# Texto para análise
::::
Acidentes de trânsito vitimaram também 2.100 pessoas no ano passado; a embriagez tem gerado os casos mais graves
Por Ester Feitosa Nogueira, Gledson Diegues da Silva, Janethe Matos da Silva e Raimunda Tupinambá*
O médico ortopedista e traumatologista Daniel Fiim, coordenador do setor de traumatologia do Hospital Municipal de Imperatriz, diz, que do total de acidentes registrados no trânsito, a maioria está ligado ao uso de álcool. “A incidência é muito alta, tanto de acidentes relacionados à condução de veículo, quanto ao fato de o paciente ter ingerido bebida alcoólica, o que gera uma imprudência ainda maior e um risco mais alto de acidentes”, diz ele. O SAMU registrou 1.774 acidentes de trânsito, 2.100 vítimas e 13 mortes, entre janeiro e setembro de 2017. A faixa etária mais atingida está entre os 11 e os 40 anos de idade, 62% são do sexo masculino. Mais de 30% dos acidentes ocorrem no período da tarde e nos finais de semana, a influência do álcool é a causa de grande parte desses acidentes de trânsito.
A dependência química está entre os vícios mais comuns e o álcool entre as drogas mais usadas. Uma pesquisa divulgada pelo Instituto Brasileiro de Geografia e Estatística (IBGE) mostrou que 55% dos jovens em idade escolar, já ingeriram bebida alcoólica. O trânsito sofre diretamente os efeitos do consumo excessivo do álcool. Nos quase mil quilômetros fiscalizados pela Polícia Rodoviária Federal (PRF) na região Tocantina, de janeiro a outubro de 2017, foram realizados 8.828 testes de etilômetro, o conhecido “bafômetro”, 145 pessoas foram autuadas por constatação de que haviam ingerido bebida alcoólica, e destas, 52 foram presas pelo crime de dirigir sob a influência de álcool. No mesmo período foram registrados 442 acidentes e 26 deles a causa presumível foi a ingestão de álcool.
::::
(Registros de dados salvos)
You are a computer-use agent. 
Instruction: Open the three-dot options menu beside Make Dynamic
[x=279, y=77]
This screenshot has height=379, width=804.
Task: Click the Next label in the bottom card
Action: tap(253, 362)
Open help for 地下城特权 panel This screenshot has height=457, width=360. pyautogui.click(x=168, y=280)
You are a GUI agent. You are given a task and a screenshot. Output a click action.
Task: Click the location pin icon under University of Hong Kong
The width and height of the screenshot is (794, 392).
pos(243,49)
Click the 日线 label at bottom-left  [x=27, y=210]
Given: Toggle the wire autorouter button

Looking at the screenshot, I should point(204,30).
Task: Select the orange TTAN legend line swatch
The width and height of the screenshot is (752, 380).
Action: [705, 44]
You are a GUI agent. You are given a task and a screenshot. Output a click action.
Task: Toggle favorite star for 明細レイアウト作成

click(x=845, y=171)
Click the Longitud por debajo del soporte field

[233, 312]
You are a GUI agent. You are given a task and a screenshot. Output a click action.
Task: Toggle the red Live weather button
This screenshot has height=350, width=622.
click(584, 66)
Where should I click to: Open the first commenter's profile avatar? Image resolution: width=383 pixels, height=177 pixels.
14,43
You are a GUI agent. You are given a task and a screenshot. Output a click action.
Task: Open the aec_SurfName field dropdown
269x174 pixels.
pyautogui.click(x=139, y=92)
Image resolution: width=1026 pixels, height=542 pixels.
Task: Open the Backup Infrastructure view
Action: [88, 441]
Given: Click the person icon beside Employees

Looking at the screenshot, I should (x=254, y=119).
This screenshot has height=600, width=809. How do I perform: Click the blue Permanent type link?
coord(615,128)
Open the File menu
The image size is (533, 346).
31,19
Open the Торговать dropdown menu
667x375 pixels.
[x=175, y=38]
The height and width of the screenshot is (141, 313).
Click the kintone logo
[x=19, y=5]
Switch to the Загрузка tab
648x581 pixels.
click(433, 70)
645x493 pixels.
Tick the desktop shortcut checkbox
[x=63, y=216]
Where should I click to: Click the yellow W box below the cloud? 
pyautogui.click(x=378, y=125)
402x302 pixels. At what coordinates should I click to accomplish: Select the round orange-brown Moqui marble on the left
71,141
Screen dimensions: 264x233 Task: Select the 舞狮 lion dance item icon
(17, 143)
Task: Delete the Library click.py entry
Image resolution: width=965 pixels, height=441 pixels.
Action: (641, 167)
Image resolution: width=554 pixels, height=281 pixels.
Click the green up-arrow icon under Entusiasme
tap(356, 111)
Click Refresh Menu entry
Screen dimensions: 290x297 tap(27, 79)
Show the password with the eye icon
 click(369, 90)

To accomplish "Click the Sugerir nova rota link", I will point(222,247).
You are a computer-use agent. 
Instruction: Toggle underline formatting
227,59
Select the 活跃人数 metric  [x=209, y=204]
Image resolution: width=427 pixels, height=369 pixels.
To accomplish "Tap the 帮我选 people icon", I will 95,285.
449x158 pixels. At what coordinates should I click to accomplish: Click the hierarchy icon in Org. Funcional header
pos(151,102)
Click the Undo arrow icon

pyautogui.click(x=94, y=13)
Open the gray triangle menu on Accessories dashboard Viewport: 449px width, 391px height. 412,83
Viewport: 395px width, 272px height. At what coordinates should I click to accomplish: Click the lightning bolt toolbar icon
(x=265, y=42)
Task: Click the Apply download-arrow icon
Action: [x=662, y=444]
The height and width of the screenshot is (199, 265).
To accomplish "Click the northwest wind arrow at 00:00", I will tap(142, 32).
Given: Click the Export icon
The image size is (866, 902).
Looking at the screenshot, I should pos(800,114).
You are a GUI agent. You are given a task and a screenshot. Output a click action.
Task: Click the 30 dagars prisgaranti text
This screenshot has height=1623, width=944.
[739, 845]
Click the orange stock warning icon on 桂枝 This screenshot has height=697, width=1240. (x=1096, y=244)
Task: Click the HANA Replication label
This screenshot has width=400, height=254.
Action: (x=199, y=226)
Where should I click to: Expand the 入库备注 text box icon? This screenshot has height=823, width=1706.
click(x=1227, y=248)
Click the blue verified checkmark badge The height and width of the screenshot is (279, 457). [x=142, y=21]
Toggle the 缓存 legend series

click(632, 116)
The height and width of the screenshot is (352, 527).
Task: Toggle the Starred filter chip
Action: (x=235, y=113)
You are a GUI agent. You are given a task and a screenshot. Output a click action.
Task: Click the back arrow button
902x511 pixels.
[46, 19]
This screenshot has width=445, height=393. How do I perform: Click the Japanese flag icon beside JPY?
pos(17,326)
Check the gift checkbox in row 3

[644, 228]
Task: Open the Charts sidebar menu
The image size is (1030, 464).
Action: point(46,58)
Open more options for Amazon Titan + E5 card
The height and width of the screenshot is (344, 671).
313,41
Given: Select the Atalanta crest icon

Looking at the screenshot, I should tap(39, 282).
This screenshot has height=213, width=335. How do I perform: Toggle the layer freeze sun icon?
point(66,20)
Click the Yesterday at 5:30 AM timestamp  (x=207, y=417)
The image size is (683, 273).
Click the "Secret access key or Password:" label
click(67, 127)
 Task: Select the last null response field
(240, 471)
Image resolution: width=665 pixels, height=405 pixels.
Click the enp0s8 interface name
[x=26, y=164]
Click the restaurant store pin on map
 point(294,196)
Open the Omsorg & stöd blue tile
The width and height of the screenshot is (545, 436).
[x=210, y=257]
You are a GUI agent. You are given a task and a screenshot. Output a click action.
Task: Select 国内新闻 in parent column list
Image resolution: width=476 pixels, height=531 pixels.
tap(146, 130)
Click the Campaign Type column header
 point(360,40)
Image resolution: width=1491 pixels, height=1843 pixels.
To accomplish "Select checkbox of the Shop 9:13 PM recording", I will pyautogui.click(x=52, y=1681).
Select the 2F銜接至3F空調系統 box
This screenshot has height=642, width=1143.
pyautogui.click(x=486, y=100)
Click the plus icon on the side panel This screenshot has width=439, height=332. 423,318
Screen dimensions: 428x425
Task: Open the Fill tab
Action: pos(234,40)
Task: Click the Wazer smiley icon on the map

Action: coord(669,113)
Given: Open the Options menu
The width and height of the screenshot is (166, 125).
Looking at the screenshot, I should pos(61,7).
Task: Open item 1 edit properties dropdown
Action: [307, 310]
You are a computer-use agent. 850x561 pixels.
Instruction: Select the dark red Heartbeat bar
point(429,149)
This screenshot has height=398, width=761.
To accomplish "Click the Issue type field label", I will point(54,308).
::::
# Aplique a leitura
1. Segundo o texto para análise, quantos testes de bafômetro a PRF fez na região Tocantina entre janeiro e outubro de 2017?
2. De acordo com o texto para análise, por que o médico Daniel Fiim relaciona o consumo de bebida alcoólica aos acidentes de trânsito?
Os registros são um material à parte, separado do texto.

# Confira as respostas
1. 8.828 testes.

2. Segundo ele, a bebida alcoólica gera uma imprudência ainda maior e um risco mais alto de acidentes. Por isso, a maioria dos acidentes registrados no trânsito está ligada ao uso de álcool.